**Passage shown**

# K2 Raygun...but what size?



## Punkwest (Apr 5, 2013)

If your feet are 12 or bigger you need a wide


----------



## mtl20 (Feb 8, 2012)

i ride a 159 raygun and im about your weight and wear nitro anthem size 11. i dont have any problem whatsoever.


----------



## Madbob14 (Feb 28, 2013)

I went with a Rossignol One Magtek for my all mountain do everything board! =P

It was between the One Magtek and the K2 Raygun.


----------



## Seppuccu (Dec 4, 2012)

Thanks for the replies guys...although we're a little off the mark here. 

mtl20: Are you sure? I noticed you broke your collar bone. Hope you didn't do it while on your Raygun... And hope you're getting better btw.

Madbob14: Yeah, I've been considering the One too, it seems to be a great board.. But I've decided I don't want to buy a snowboard from a ski kompany.

Anyone else? Wheres BA when you need him...


----------



## Deacon (Mar 2, 2013)

Anticrobotic said:


> Thanks for the replies guys...although we're a little off the mark here.
> 
> mtl20: Are you sure? I noticed you broke your collar bone. Hope you didn't do it while on your Raygun... And hope you're getting better btw.
> 
> ...


what, exactly, do you think K2 is??:icon_scratch:


----------



## Seppuccu (Dec 4, 2012)

The Deacon said:


> what, exactly, do you think K2 is??:icon_scratch:


DAMN! 

Double damn. Oh well, I'm pretty new to the scene...


----------



## Deacon (Mar 2, 2013)

Anticrobotic said:


> DAMN!
> 
> Double damn. Oh well, I'm pretty new to the scene...


Lol, I am too, but I skied a few decades back. When I started boarding I was amazed how many companies were board/binding specific and that any ski companies didn't crossover.

**Entries**
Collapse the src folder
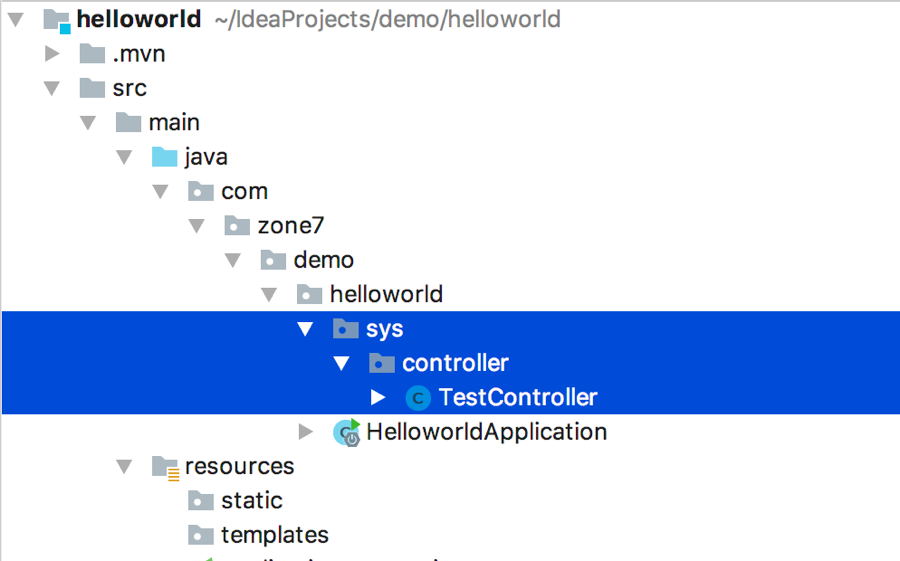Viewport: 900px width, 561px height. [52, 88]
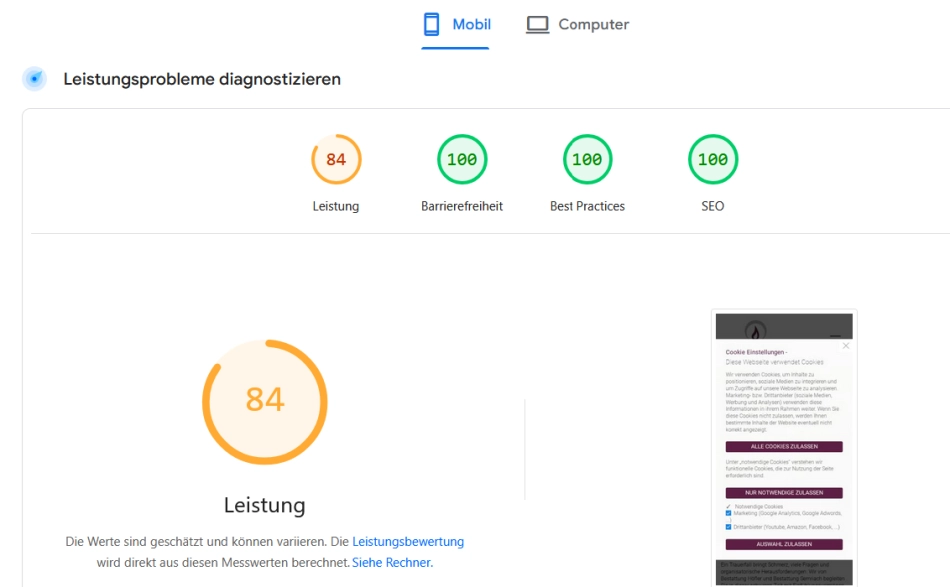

---

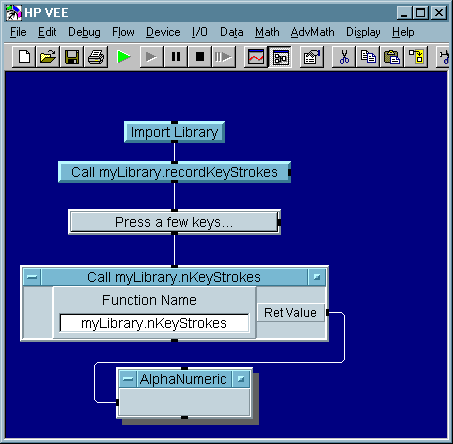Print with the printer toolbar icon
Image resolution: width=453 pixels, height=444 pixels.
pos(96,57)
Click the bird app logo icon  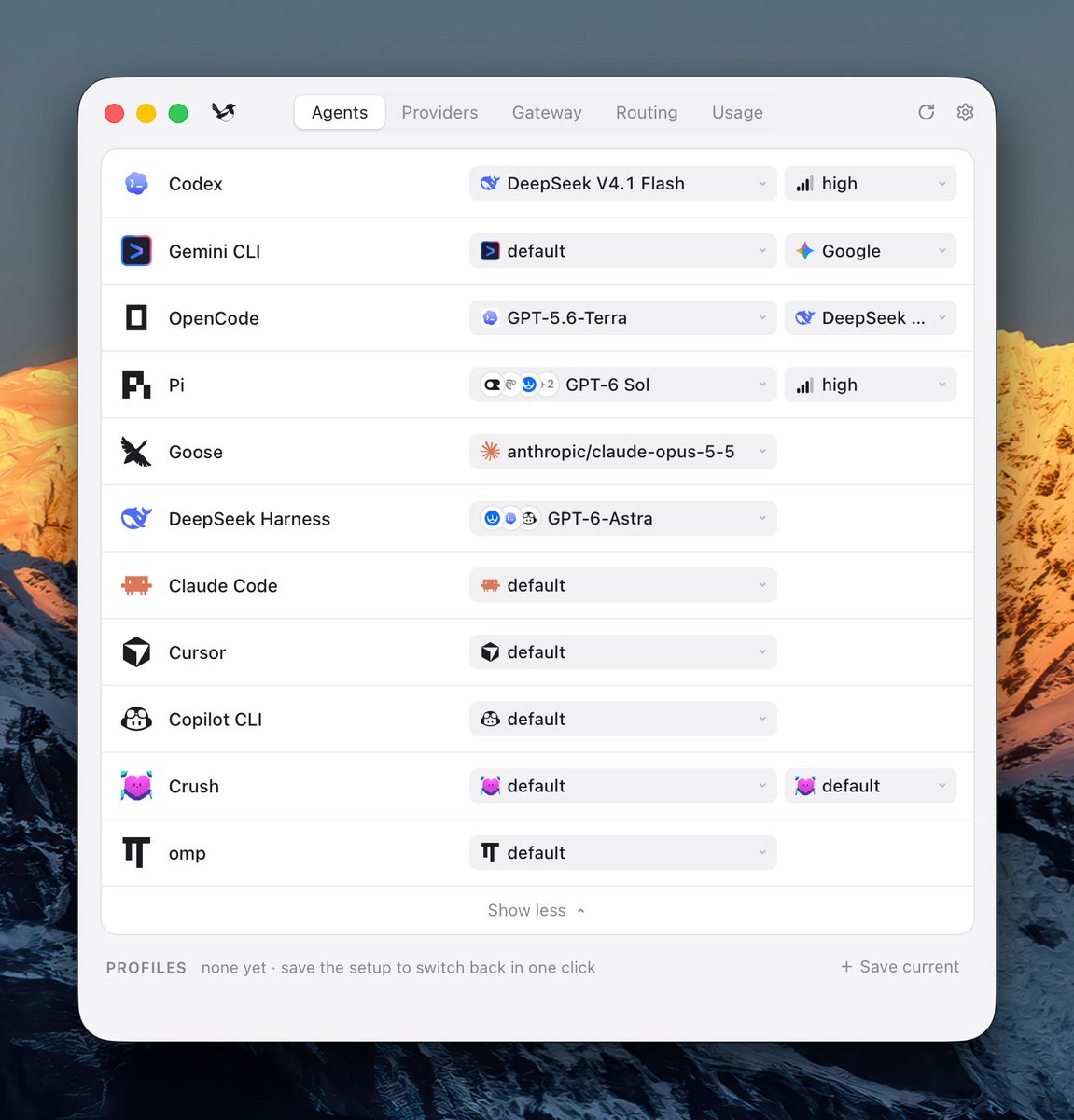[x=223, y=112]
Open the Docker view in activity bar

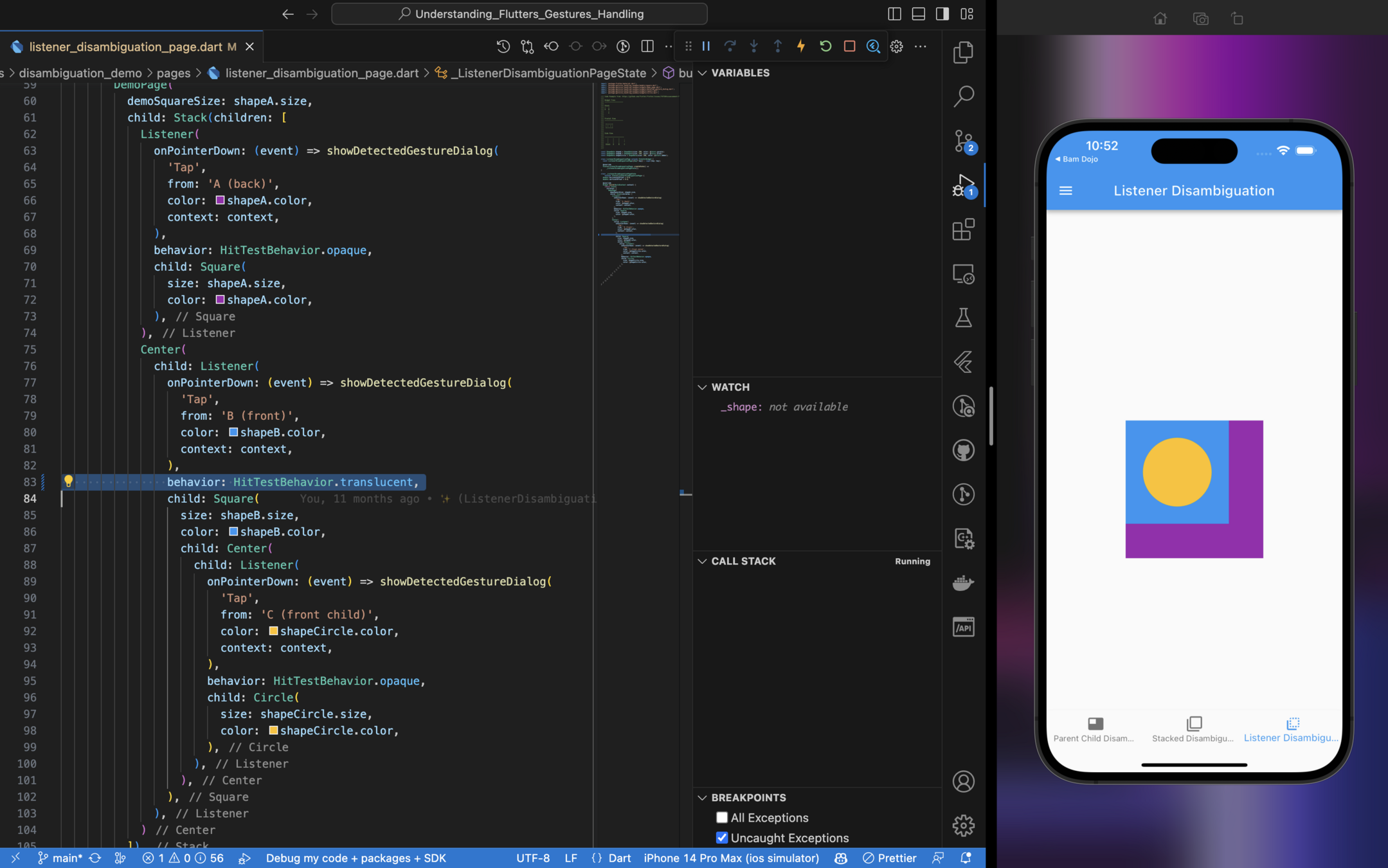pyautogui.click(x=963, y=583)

**What you need to do**
**A)** In the K2 Raygun thread, what length of Raygun does mtl20 ride?
**B)** From the K2 Raygun thread, condense the paragraph beginning "Lol, I am too" into one shorter sentence that keeps its main facts.

**Task-by-task outputs**
**A)** A 159.

**B)** Also new to boarding after skiing decades ago, the poster was surprised that many companies were board/binding specific and that ski companies didn't cross over.